Am 24. Juli 1822 erstattete der Magistrat Bericht an die Königliche Kreisregierung, worin er hervorhob, daß die Stadt sich nicht zu entschließen vermochte, „eine von ihren Bedürfnissen nicht geforderte und viel Geld in Anspruch nehmende Einrichtung zu treffen, die von der schwindelnden Höhe, auf die man sie vielleicht augenblicklich zu stellen im Stande wäre, plötzlich wieder in ihr Nichts zusammenfallen könnte“. Nachdem noch ein Bedenken über die Aufbringung der Mittel gehoben war, erfolgte endlich die Genehmigung des Plans am 23. October 1822 und am 2. Januar 1823 fand die feierliche Eröffnung der neuen städtischen „polytechnischen Schule“ statt, in Anwesenheit des Königlichen Regierungspräsidenten des Rezatkreises, Grafen v. Drechsel.
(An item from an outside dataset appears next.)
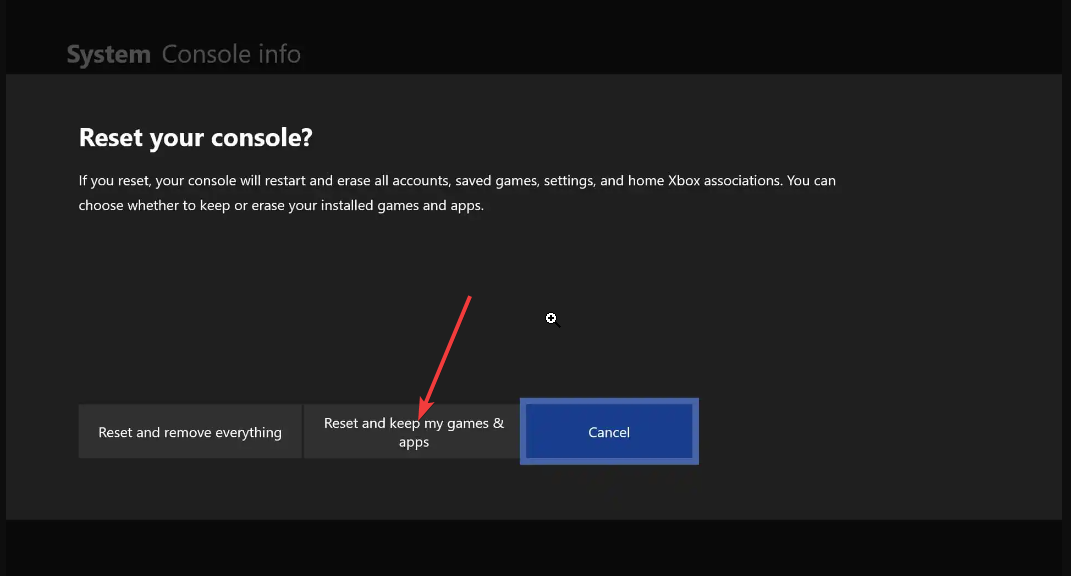
Task: Click the black strip below the dialog
Action: (x=535, y=547)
Die neue Anstalt zählte vier Classen: die beiden unteren für Volksschüler zwischen zwölf und vierzehn Jahren, die dritte für Lehrlinge, die vierte für Gesellen und Meister. Ein ungewöhnlicher Zudrang gab zwar gutes Zeugniß von dem empfänglichen Sinn der Gewerbtreibenden, bereitete aber auch die größten Schwierigkeiten für den Unterricht, der, ohne auf die erforderlichen Vorkenntnisse fußen zu können, den Umständen sich anbequemen und nothwendig eine unmittelbar praktische Richtung nehmen mußte. Gegner, welche Neuerungen nie fehlen, bemerkten bald die schwachen Seiten und arbeiteten einer weiteren Entwickelung der Anstalt entgegen. S., nun zweiter Bürgermeister, verschloß sich nicht gegen die Mängel seines Organisationswerks, aber er wollte ihretwegen das kaum Gewonnene nicht wieder in Frage stellen, sondern an der Hand der Erfahrung [604] stufenweise zum Besseren fortschreiten. Nach seinen „Grundlinien zum Plan einer technischen Anstalt in Nürnberg“, die er den städtischen Behörden 1826 zur Berathung vorlegte, sollten in erster Linie Handwerker und Fabrikanten, die für den Handel arbeiten, in der Zeichen-, Bossir-, Modellir- und Baukunst, sowie in Mathematik, Mechanik, Physik und Chemie auf praktischem Wege soweit geführt werden, als es Erleichterung der Production, Verbesserung und Veredelung der Fabrikate und Manufacturen erfordern, dann aber sollte die Anstalt als Werkstätte dienen nicht nur zur Erzeugung von Werkzeugen und Maschinen, die der einzelne Handwerker nicht verfertigen kann, sondern auch Muster und Modelle neuer Fabrikationsgegenstände liefern, die mit der Zeit in bestehende Werkstätten verpflanzt werden könnten. Scharrer’s Vorschlag wurde verworfen, weil die zünftigen Gewerbe in seiner mechanischen Werkstätte eine Beeinträchtigung erblickten.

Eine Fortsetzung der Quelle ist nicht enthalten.